Paul H. Ray, PhD, and Sherry Ruth Anderson, PhD (refered to as “the authors” for the rest of this article), wrote a seminal book on Cultural Creatives. Can you guess what it’s called? The Cultural Creatives.
It is a groundbreaking work which defined Cultural Creative as a proper sociological term. Explaining who these people are and where their thinking comes from, the book raised awareness of a new paradigm emerging in American society.
In The Cultural Creatives, they describe a sort of competition for mainstream. There are 3 main groups of people who fight to have their way of thinking accepted as the prevalent ideology.
These 3 groups are Moderns, Traditionals, and Cultural Creatives.
This article reports the findings of the authors’ sociological findings, and then explains why it matters to us.
First on the list is the Moderns. They are first because they have dominated mainstream thinking since the industrial revolution in the late 19th century. It is argued that Traditionals and Cultural Creatives define themselves based on how they are different from Moderns.
It’s not based on socioeconomics or politics. People of all different groups fit into a Modern paradigm.
The emphatic characteristic in a Modern is his or her unquestionable certainty that his way is best. He knows what he knows because it has been proven over generations of lifestyle choices and successes. If someone disagrees, to the Modern, it is because that person does not really understand the situation.
It is often unapparent to the Modern that the qualifications of success are derived from a Modern worldview. So he judges himself and others based on standards he made up and have no objective truth in the first place.
The authors said it like this, Modern’s “believers are only required to learn and stick with a well-established approach to life, hard and competitive though it may be. In this vein, what’s ‘modern’ is simply what’s good, approved, efficient, and worth of praise, the latest and most stylish, the most competitive and profitable.”He judges himself and others based on standards he made up. #injustice Click To Tweet
The Values of a Modern
The authors explained it best on page 27-28:
Here are some values that are distinctive for Moderns and suggest their ideology. Not every Modern embraces all of them, of course. But what’s most important for them is:
- Making or having a lot of money
- Climbing the ladder of success with measurable steps toward one’s goals
- “Looking good” or being stylish
- “When the going gets tough, the tough go shopping”
- Having lots of choices (as a consumer, as a voter, or on the job)
- Being on top of the latest trends, styles, and innovations (as a consumer or on the job)
- Supporting economic and technological progress at the national level
- Rejecting the values and concerns of native peoples, rural people, Traditionals, New Agers, religious mystics
- It’s flaky to be concerned about your inner or spiritual life.
- You have a right to be entertained by the media.
- Your body is pretty much like a machine.
- Most organizations lend themselves to machine analogies.
- Either big business knows best, or big government knows best.
- Bigger is better.
- Time is money.
- What gets measured gets done.
- Setting goals is very important and effective, and so are measures of goal attainment.
- Analyzing things into their parts is the best way to solve problems.
- Science and engineering are the models for truth.
- Being “in control” is a top priority at work.
- Efficiency and speed are top priorities.

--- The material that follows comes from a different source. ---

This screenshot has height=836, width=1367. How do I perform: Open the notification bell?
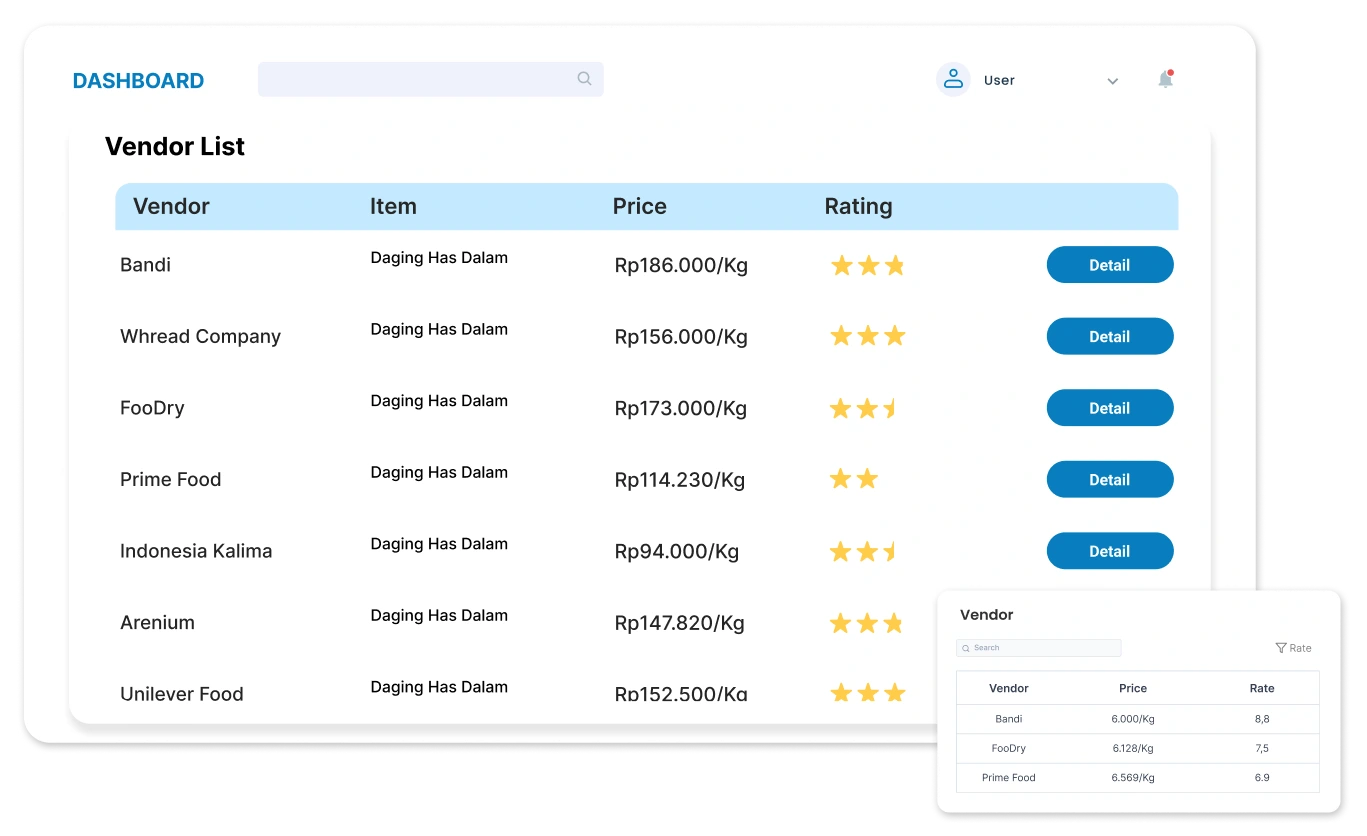click(1165, 80)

- The mainstream media’s awe for and sense of importance of the very rich is about right.
- It makes sense to compartmentalize your life into very discrete and separate spheres: work, family, socializing, making love, education, politics, religion. It’s a very complete kind of compartmentalization, covering what you do and believe, and what you value.

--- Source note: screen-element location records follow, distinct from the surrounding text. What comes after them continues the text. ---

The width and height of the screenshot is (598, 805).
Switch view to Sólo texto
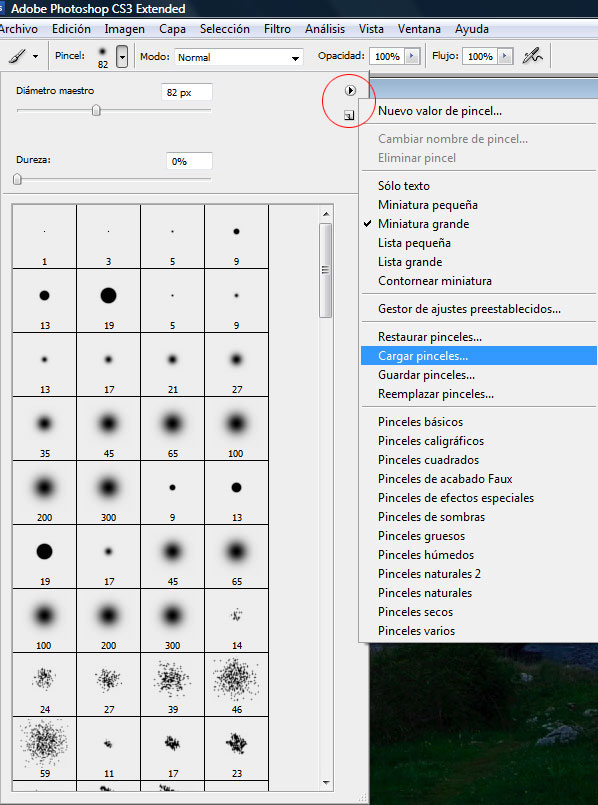tap(404, 186)
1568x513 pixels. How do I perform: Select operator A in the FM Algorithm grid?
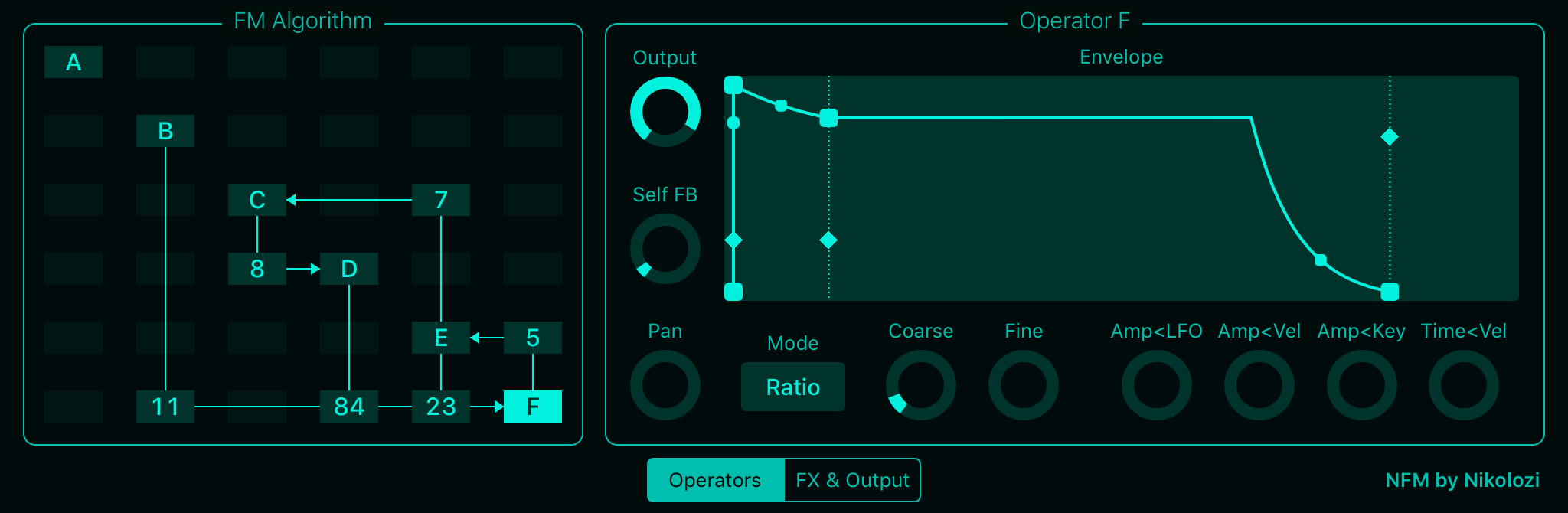[x=74, y=62]
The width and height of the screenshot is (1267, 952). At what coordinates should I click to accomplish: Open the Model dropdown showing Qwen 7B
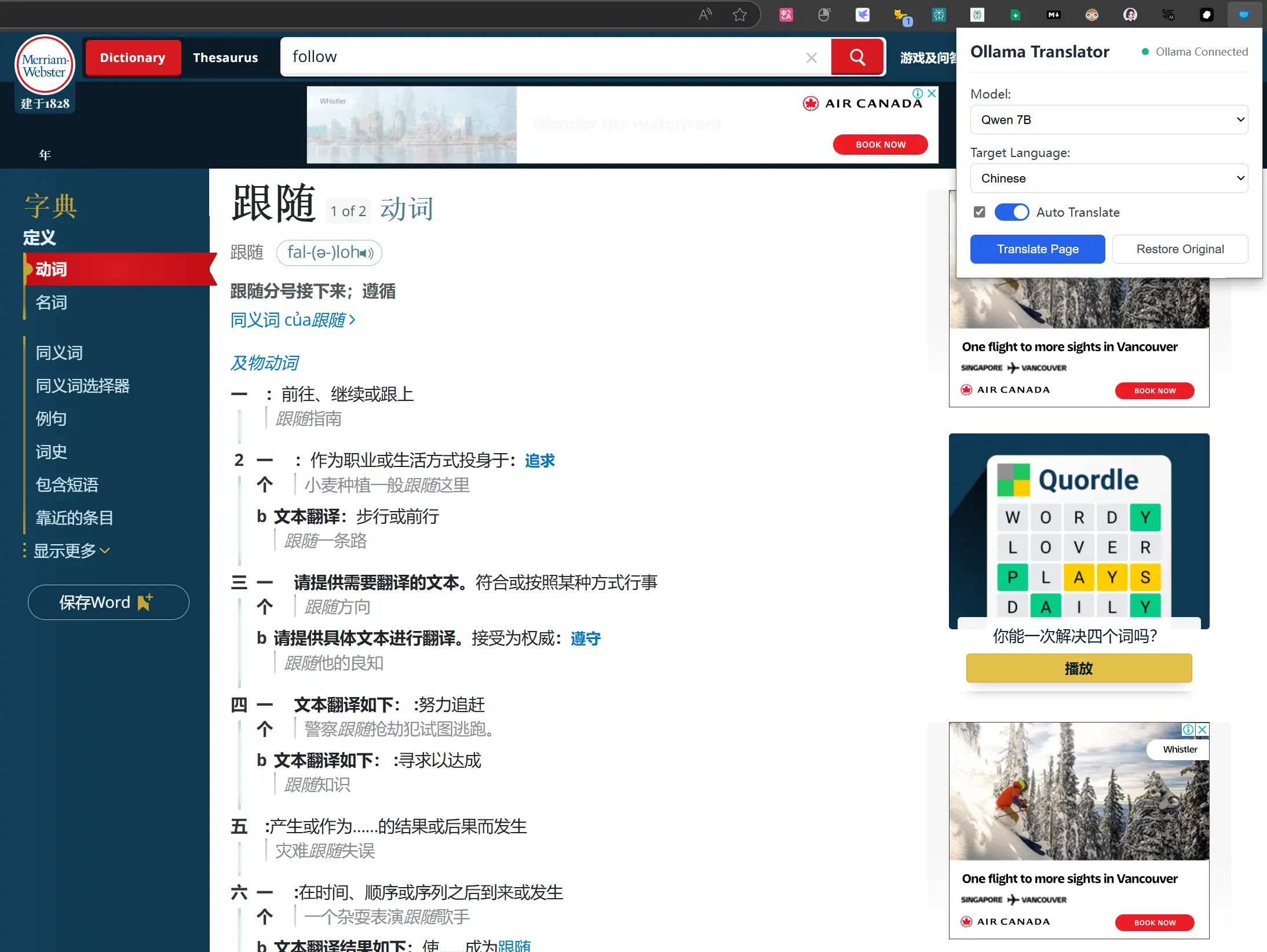(x=1108, y=120)
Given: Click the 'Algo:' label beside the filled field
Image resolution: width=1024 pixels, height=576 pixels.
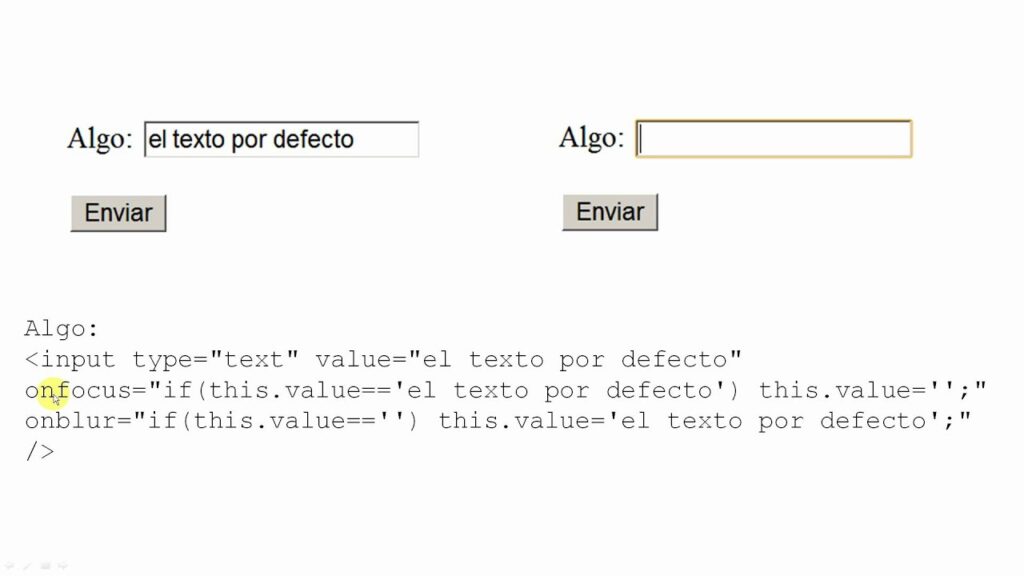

Famous leaders and celebrities from the Modern subculture include George G. W. Bush, Isaac Asimov, Ernest Hemingway, Bertrand Russell, Pablo Picasso, Madonna, Woody Allen, Jay Leno, and Bill Gates.Time is money. #really #comeon Click To Tweet
Traditionals take a lot of their worldview from modernism, but somewhere between the turn of the 20th century and WWII, those of this camp decided to rebel against the paradigm and take a look back to old values.

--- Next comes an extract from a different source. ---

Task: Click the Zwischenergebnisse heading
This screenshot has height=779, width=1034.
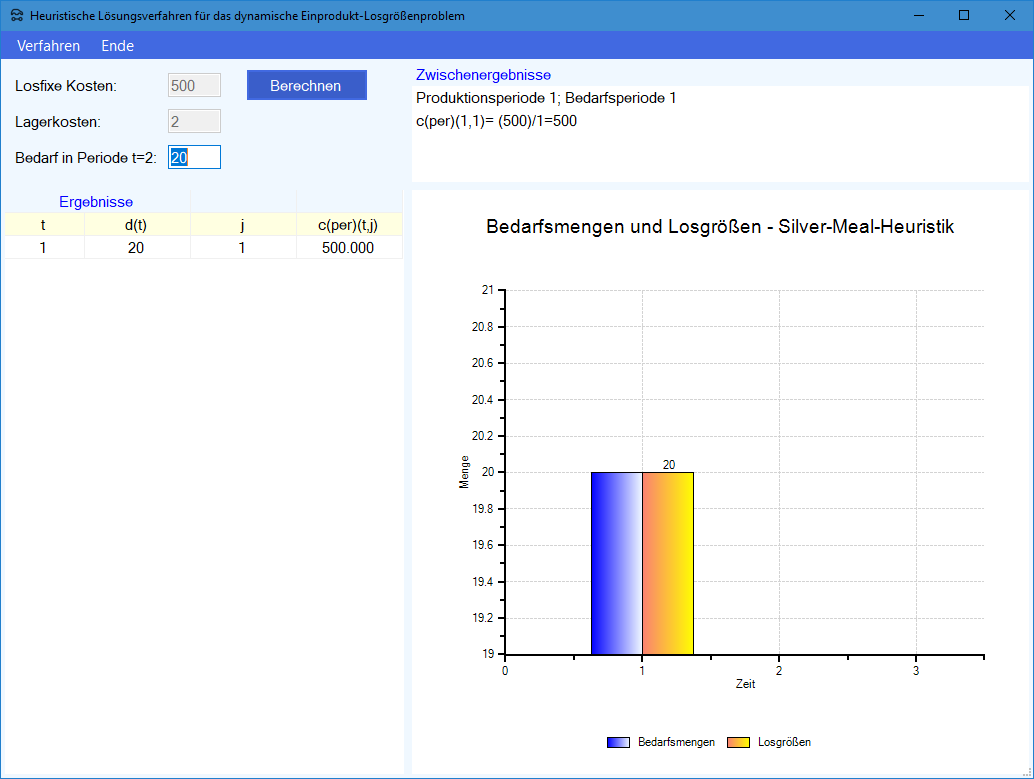Action: tap(483, 75)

You might think that Traditionals are characterized by conservative politics and white protestant Christianity. For the most part, you’re right, but the authors explain that those two people group make up only about 70% of Traditionals.
It also includes “New Deal Democrats, Reagan Democrats, and old-time union people”. It includes Catholics and Mormons, Caucasions, as well as African and Hispanic Americans.
Traditionals tend to live in more rural areas, and have lower education and lower income.
Since the defining factor for Traditionals is not necessarily political or religious, what is it?
The authors say this (bullet formatting is mine),
- First, Traditionals fend off an intrusive modern world that they don’t fully understand: sex-and-violence-loaded movies and TV programs, government agencies, big banks and insurance companies, the phone company.
- Because much of what they have to offer is not rewarded in modern life, they’re also fending off a world they can’t succeed in.
- They generally want black-and-white categories that offer a feeling of certainty.
- Finally, they look for ways of life that are comforting and familiar repetitions of their youth.
That final bullet point is what I believe to sum it up the most. Traditionals want tradition, regardless of what values it holds.